Course Offerings

courses > 2021 fall

Arts and Research Studio: Queer Archives, Aesthetics, Performance

THAR 281.401

instructor(s):
Friday 1:45pm to 4:45pm

This course focuses on questions of how to represent the queer past, which it approaches from several angles: through training in archival methods and in scholarly debates about historiographical ethics (or, in the words of David Halperin, "how to do the history of homosexuality"); through engagement with the work of artists who make archives central to their practice; and through lab-based training that aims to represent encounters with queer history through embodied performance. Expectations: This course meeting weekly for 3 hours. But as you will see listed below (these activities and dates are not confirmed for this draft syllabus) the course includes and require that you attend a series of off-campus trips both in Philadelphia and to NYC that occur outside of the class schedule.

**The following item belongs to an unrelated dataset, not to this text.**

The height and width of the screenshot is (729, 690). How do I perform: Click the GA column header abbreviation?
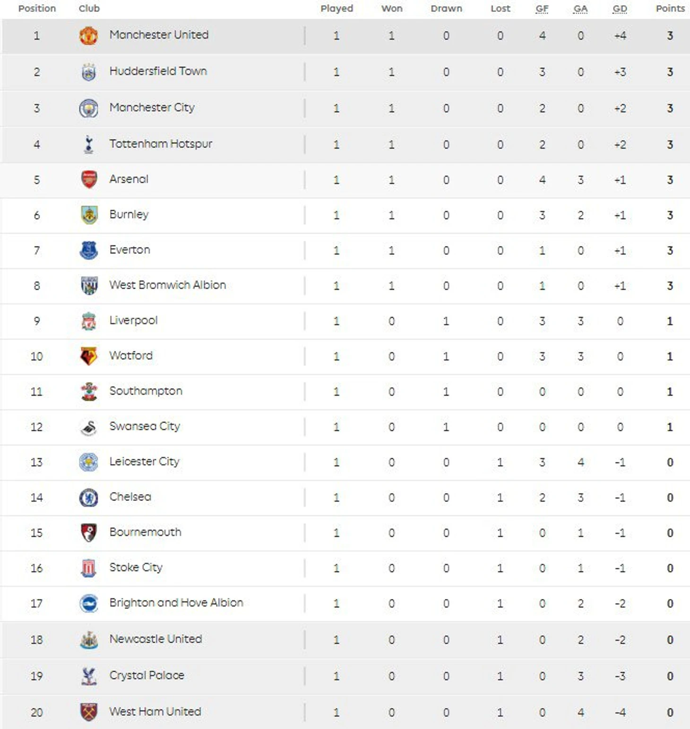point(580,9)
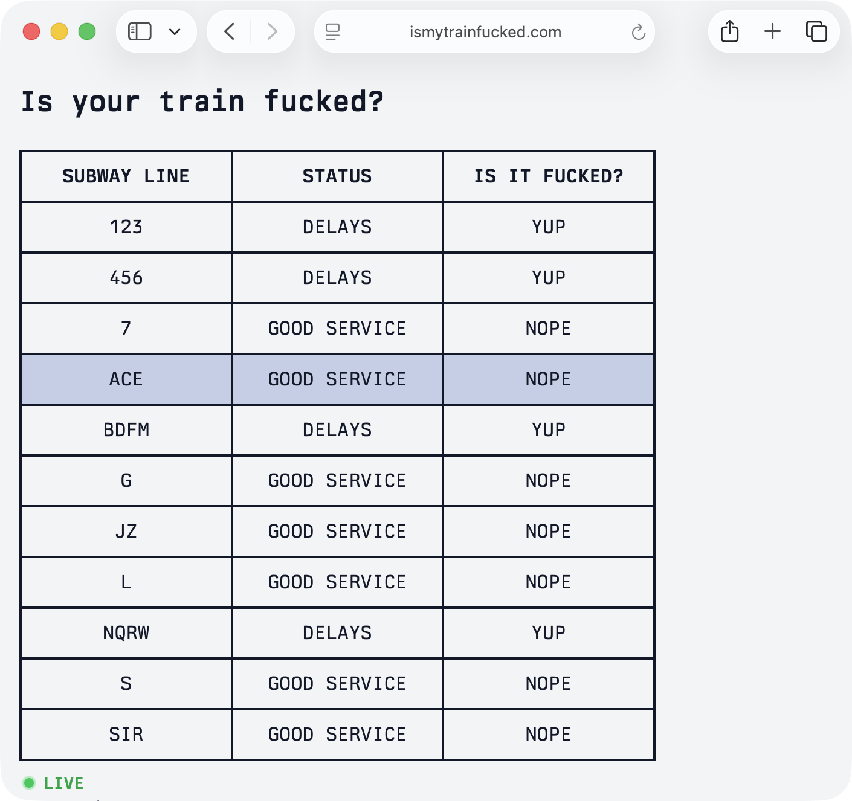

Below is a list of archives we will visit, performances we will attend, and artists' studios we will visit for in-depth conversation with artist about their practice. The course will address both practical and theoretical issues raised by research in LGBT archives. We will take advantage of local resources in Philadelphia, including the John J. Wilcox Archives at the William Way Center (http://www.waygay.org/archives/). But we will also visit the Lesbian Herstory Archives (http://www.lesbianherstoryarchives.org/) and The Downtown Collection at the Fales Library at NYU (https://guides.nyu.edu/downtown-collection) and the Franklin Furnace Performance Archives (http://www.franklinfurnace.org), all in New York City. We will also bring artists to campus to work directly with students, and will meet with artists in New York. We will take advantage of the staging of Killjoy Kastle in Philadelphia in Fall 2019. This site-specific art installation, the work of Toronto artists Allyson Mitchell and Dierdre Logue, is a haunted house that addresses the difficult history of lesbian feminism, as well as its potential for contemporary LGBT politics. Since the Haunted House will include materials related to the history of feminist and LGBT activism in Philadelphia, students in the course can actively contribute to the research for this project.